The interesting twist to this book is that Pietro is an idealist who started out as a student wanting to be a saint and actually did become a priest, but he then became disillusioned with the church and turned to communism as the best way to fight fascism and help the common person. His contacts in Rome no longer agree with him about what they should and should not support (they support the war since the spoils of war will bring more resources into the country, whereas he feels that spending the peasants out to fight the government's war is against their basic tenants). The local people around him are just trying to survive, and support the war since it helps get them out of debt.
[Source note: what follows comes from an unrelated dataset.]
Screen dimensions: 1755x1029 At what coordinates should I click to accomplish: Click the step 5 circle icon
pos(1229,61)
So he finds that nobody shares his opinions, even though he becomes more and more set on them.

Silone does an effective job of showing Pietro's struggle to reconcile what he knows for himself to be the right answers with the messy realities of the world. He is unable to give up his principles, but he also desperately wants to help the people around him. Usually, he ends up doing this by agreeing, after much resistance, to act as the priest that the peasants want him to be. However, he is a priest who isn't controlled by the government, and because of that is able to tell people what they need to hear. There are some very humorous scenes of Pietro trying to get people to leave him alone and stop asking him to confess them - particularly when he hears that his landlady is going to build a confessional in his bedroom.
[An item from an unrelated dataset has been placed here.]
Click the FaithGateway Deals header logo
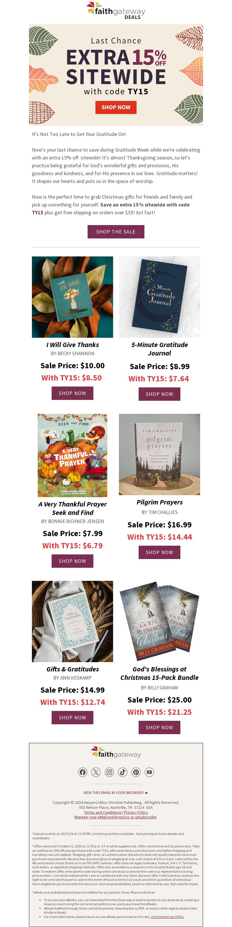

Overall, I thought that this was a very well written and effective book. Somehow, though, it didn't stick with me that much when I wasn't in the process of reading it. I think the problem was my own unfamiliarity with Italian culture and the political context of the book. There were references that I know I didn't understand, and I couldn't really visualize the situation. I also didn't understand the meaning of the ending; it was clearly highly symbolic, but I didn't understand what the symbolism was. It also became clear, through some other symbolism, that the story was meant to be about the re-birth of a man - Pietro's rebirth. But I wasn't clear by the end of the book on whether Pietro had really changed or not, which wouldn't have bothered me if the symbolism didn't imply that he did. So I'm afraid that I have to rate this book a '0', though a very strong and hesitant '0'.